Kerberos is a protocol for strong authentication in a network environment originally developed as a part of the Project Athena at the Massachusetts Institute of Technology. Neuman and Ts'o give a more complete overview of Kerberos in [NT94]. The detailed and rather lengthy official specification is published as an Internet RFC [KN93].
The core entity in a Kerberos system is the Authentication Server, AS. A principal who wishes to use Kerberos services needs to share a secret key with the AS. The set of principals that are serviced by one authentication server is called a Kerberos realm.
When a client wants to authenticate its identity to some service provider it acquires a set of credentials from the authentication server. In Kerberos terminology, the set of credentials is called a ticket.
Figure 7.2: Basic Kerberos authentication
Figure 7.2 contains a schematic illustration of the Kerberos message exchange. When requesting a ticket, the client presents its own name to the authentication server together with the name of the service to which it wants a ticket. In response, the AS generates a reply that contains two parts, the first part contains information to be used by the client and the second part is the ticket that is to be passed on to the service. The client part is encrypted using the key shared between the AS and the client while the ticket is encrypted using the key shared between the AS and the service. Both the client information and the ticket contain a randomly generated session key for use in communications between the client and the service.
When the client initiates communications with the server, it encrypts the message using the session key obtained from the authentication server. The client also forwards the server ticket. Upon receipt of the ticket and encrypted message, the server decrypts the ticket to learn the identity of the client and to extract the session key. The session key is then used to decrypt the client message. If the server can successfully decipher the client message, it has also established the identity of the client, as the only other entity that has access to the session key is the client to whom the ticket was issued.
Sometimes, the client, too, wants to ascertain the identity of the server. To accomplish this, the client includes a random challenge in the original message. The server proves it is in possession of the session key by returning to the client the challenge encrypted under the session key. As the original client message contains more information than the challenge, the server must possess the session key in order to decrypt the message before the challenge can be extracted.
A Kerberos client is often a system user. The secret key shared between a user and the authentication server is most commonly derived from a pass phrase known by the user. When the secret key is needed, it is generated from the pass phrase. However, it is undesirable to keep the secret key stored in the client for any longer than necessary. It is also inconvenient for the user to have to supply a pass phrase each time a new ticket is needed. To solve these problems, Kerberos uses a special server called the Ticket-granting Server (TGS).

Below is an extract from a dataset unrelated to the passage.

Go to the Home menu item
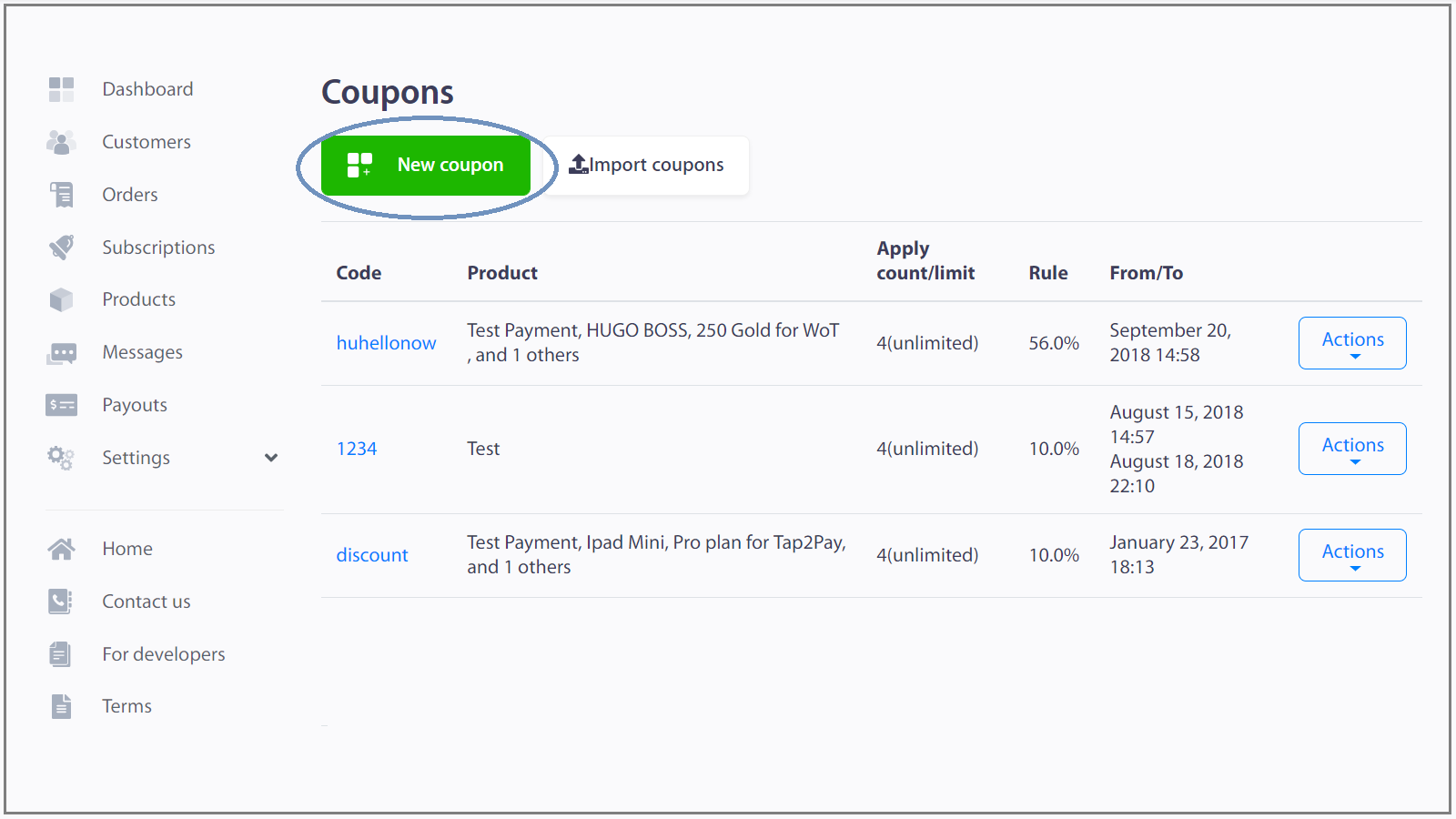Image resolution: width=1456 pixels, height=819 pixels. pos(126,548)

As the name implies, the TGS grants tickets to clients. In order to use the TGS, a client must first obtain a ticket-granting ticket (TGT) for the TGS from the authentication server. However, once the TGT has been obtained, and a session key has been established between the client and the TGS, the client secret key is no longer needed, and can be forgotten. For further ticket requests, the client can use the TGS. The identity of the client is proven to the TGS through possession of the session key.